◆ **Prompt**
Write out exactly the lines running from the one with "690x443 pixels." to the end of the data, including both of those lines and excluding pictures.

Stored items
⁂

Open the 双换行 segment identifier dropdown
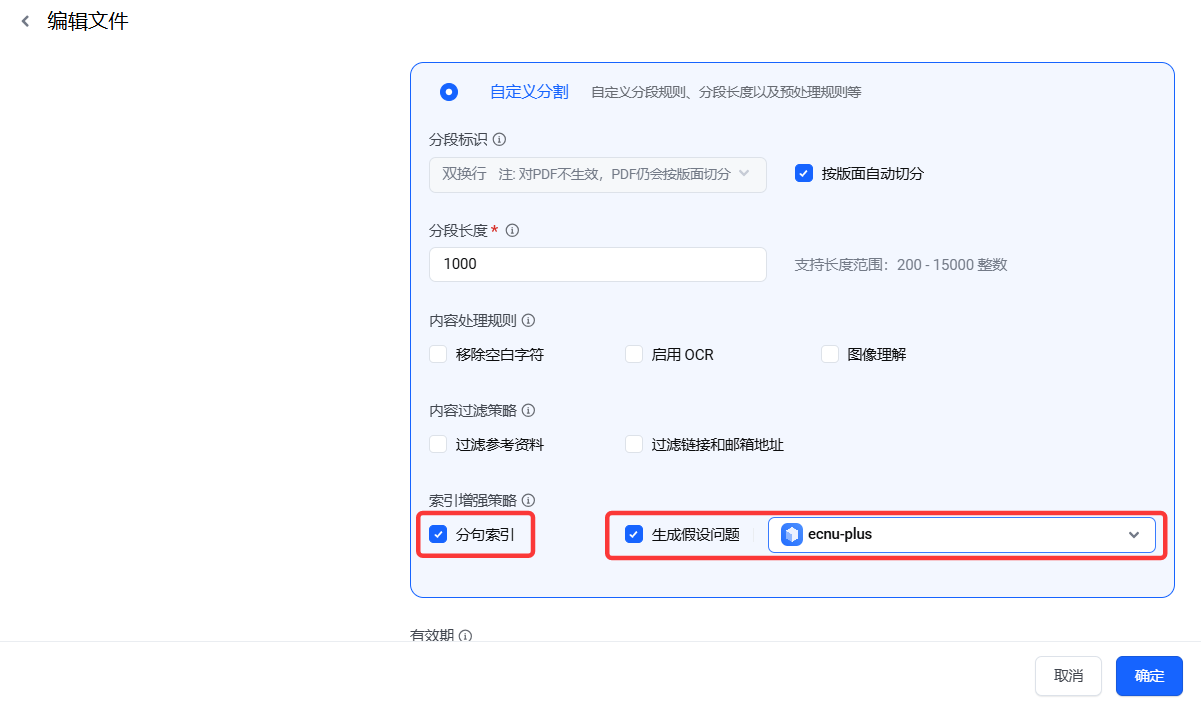 click(x=597, y=174)
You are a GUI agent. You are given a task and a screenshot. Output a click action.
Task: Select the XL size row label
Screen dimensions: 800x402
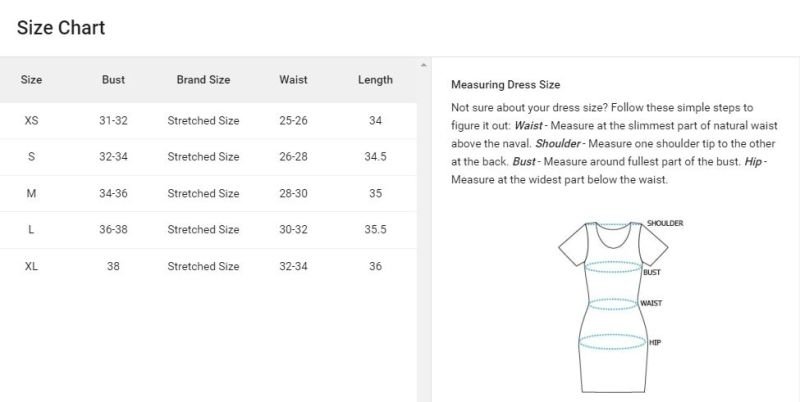[31, 266]
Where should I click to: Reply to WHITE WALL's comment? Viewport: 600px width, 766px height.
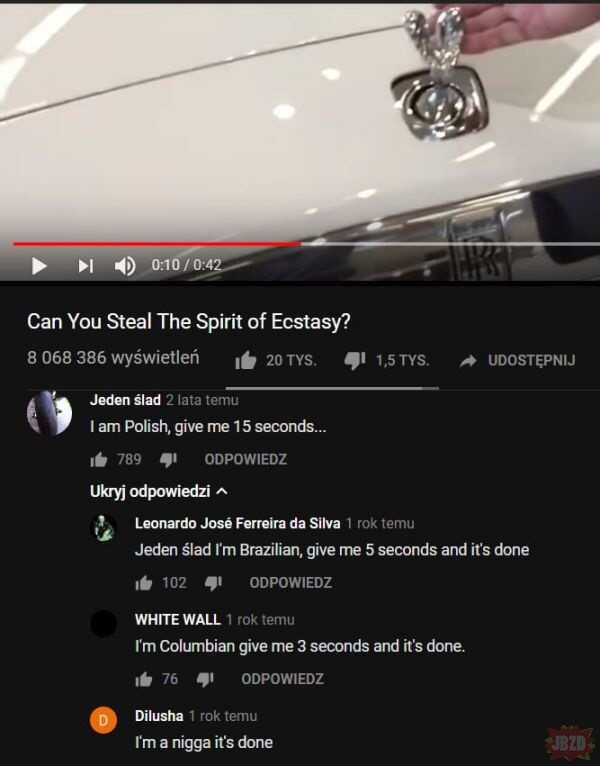click(x=282, y=679)
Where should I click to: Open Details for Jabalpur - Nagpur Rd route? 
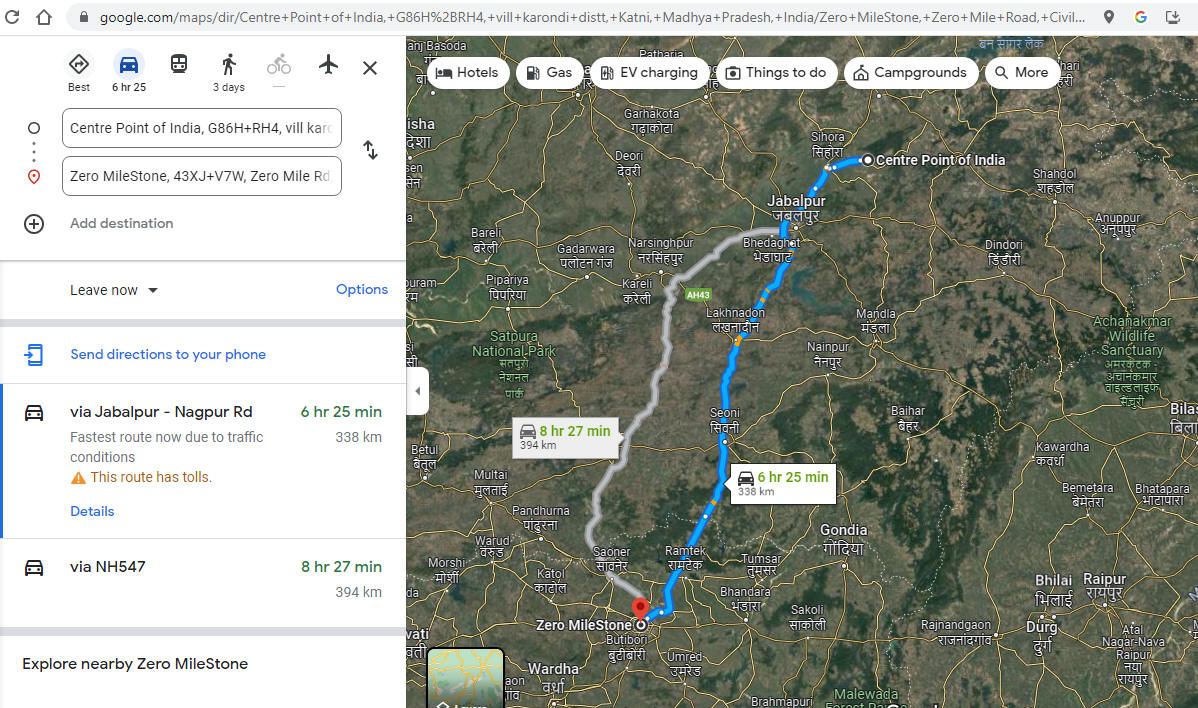click(92, 511)
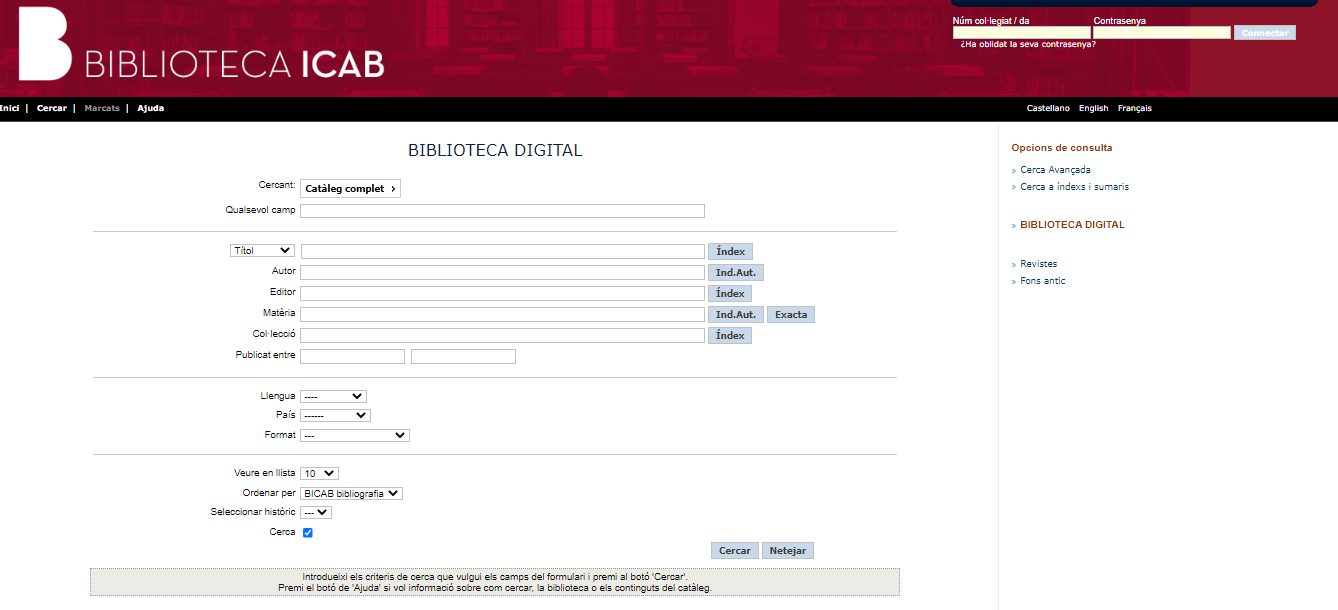Go to Inici in navigation bar
The image size is (1338, 610).
[9, 108]
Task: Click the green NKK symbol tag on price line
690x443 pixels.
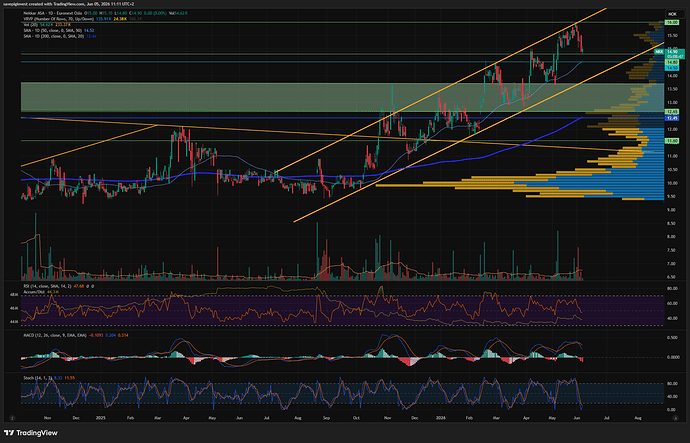Action: pos(658,52)
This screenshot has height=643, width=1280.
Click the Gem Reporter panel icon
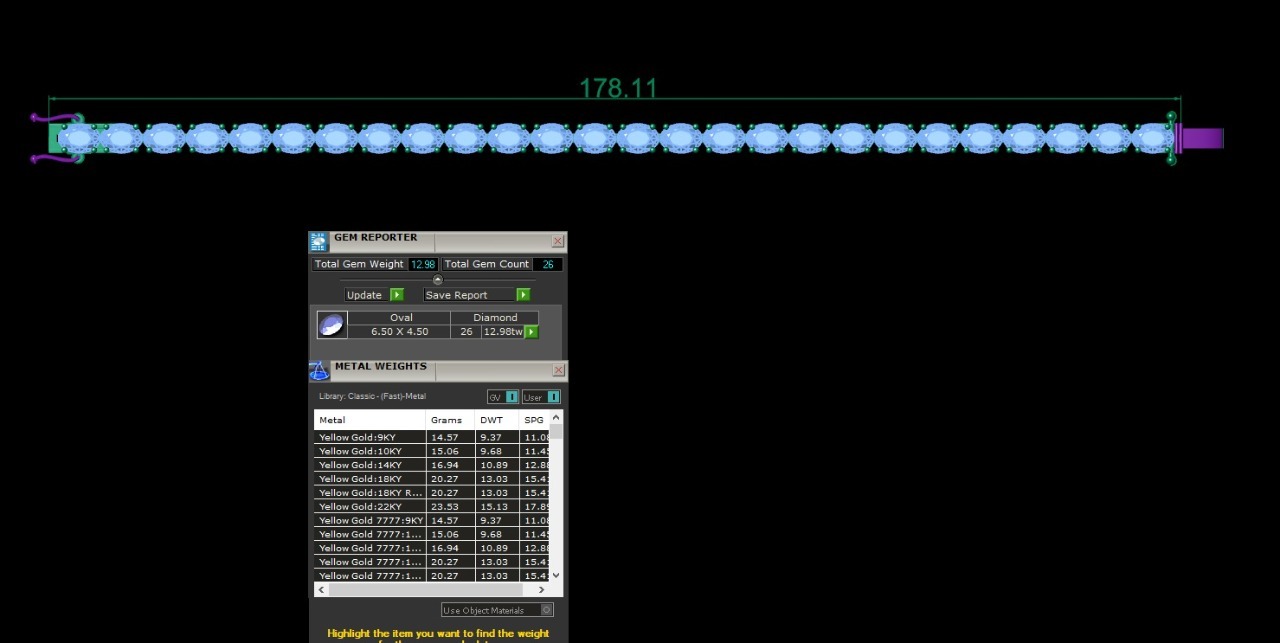pyautogui.click(x=319, y=241)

⁂

◆ **Result for this exercise**
690x443 pixels.
Action: pos(658,52)
This screenshot has height=643, width=1280.
Click the Gem Reporter panel icon
pyautogui.click(x=319, y=241)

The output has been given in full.